INPUT MATERIAL section start

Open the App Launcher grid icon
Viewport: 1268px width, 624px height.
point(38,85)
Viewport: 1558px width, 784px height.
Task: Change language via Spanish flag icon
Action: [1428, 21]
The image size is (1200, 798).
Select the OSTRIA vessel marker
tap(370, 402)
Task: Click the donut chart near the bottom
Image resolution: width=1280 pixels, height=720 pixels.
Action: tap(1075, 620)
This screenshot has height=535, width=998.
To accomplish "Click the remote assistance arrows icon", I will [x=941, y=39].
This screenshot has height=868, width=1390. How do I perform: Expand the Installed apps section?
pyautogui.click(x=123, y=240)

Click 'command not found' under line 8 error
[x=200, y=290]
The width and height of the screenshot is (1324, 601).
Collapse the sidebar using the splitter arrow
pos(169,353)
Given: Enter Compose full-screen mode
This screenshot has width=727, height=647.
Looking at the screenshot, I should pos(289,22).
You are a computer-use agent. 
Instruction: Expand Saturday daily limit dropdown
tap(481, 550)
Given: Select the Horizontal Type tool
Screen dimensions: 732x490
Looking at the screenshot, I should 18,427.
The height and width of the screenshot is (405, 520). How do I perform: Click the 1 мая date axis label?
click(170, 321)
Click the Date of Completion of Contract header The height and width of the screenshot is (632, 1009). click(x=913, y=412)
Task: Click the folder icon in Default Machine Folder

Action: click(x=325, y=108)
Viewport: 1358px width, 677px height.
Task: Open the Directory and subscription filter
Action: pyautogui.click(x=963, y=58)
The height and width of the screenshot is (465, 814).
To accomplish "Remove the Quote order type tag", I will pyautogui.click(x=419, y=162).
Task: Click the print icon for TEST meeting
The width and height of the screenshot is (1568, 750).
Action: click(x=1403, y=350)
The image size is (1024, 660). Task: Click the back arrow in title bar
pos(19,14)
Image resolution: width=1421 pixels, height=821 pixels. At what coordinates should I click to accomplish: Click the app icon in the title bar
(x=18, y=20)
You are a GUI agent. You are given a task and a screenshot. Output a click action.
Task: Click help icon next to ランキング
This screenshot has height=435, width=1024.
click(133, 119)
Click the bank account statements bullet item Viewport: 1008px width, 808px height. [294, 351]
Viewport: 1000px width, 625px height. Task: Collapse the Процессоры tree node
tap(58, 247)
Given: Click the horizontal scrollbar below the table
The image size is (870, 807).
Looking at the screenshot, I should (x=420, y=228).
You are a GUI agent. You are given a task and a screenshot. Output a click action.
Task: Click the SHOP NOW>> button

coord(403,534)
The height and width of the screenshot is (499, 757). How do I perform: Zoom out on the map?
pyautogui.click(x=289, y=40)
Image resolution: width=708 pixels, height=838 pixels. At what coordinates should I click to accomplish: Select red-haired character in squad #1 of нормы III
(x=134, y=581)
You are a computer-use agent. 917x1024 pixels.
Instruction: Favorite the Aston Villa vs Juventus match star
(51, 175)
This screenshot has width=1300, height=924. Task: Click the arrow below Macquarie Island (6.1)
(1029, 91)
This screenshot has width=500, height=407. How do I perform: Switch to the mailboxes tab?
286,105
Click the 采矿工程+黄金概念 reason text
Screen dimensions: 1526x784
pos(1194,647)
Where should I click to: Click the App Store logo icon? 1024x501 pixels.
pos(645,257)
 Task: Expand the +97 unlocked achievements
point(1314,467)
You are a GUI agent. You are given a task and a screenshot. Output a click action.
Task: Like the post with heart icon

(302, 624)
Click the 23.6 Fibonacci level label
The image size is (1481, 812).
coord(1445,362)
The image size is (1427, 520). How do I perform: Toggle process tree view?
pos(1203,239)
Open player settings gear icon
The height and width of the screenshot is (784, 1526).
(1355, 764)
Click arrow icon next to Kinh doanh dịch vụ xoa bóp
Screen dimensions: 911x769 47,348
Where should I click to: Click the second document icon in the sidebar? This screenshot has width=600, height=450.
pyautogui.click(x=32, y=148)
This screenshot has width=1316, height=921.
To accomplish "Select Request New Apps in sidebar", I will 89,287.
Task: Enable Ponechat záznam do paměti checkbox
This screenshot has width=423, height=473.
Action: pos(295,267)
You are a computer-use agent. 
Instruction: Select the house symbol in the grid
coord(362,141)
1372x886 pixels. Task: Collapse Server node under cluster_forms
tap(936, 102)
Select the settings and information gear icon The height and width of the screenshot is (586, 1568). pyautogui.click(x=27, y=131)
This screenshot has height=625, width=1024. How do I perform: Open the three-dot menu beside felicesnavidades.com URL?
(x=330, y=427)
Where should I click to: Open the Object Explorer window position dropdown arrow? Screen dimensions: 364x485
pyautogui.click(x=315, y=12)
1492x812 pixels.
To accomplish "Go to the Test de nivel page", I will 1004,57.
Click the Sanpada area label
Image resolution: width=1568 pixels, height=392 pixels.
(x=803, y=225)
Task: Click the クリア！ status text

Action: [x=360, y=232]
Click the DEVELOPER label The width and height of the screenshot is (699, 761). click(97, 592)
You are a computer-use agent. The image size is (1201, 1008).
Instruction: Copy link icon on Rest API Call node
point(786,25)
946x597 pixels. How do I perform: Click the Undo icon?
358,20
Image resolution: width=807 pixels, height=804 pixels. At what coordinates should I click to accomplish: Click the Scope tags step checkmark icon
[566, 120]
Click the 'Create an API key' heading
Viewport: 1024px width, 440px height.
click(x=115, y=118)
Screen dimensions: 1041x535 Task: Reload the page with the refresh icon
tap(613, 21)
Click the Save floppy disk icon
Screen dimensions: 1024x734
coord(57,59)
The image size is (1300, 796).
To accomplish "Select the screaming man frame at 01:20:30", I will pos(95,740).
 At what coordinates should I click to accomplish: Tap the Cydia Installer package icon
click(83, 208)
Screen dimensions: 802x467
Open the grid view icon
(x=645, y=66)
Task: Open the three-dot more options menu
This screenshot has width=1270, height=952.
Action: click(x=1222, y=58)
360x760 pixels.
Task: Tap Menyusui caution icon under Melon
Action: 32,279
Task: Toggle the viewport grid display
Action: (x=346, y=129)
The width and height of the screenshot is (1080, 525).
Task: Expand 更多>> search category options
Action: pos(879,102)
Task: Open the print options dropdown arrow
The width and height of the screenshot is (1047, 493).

INPUT MATERIAL section end

[WORK INSTRUCTION]
Please report only the count of lines in the entries above where the word "print" appears.

[ANSWER FOR THE TASK]
2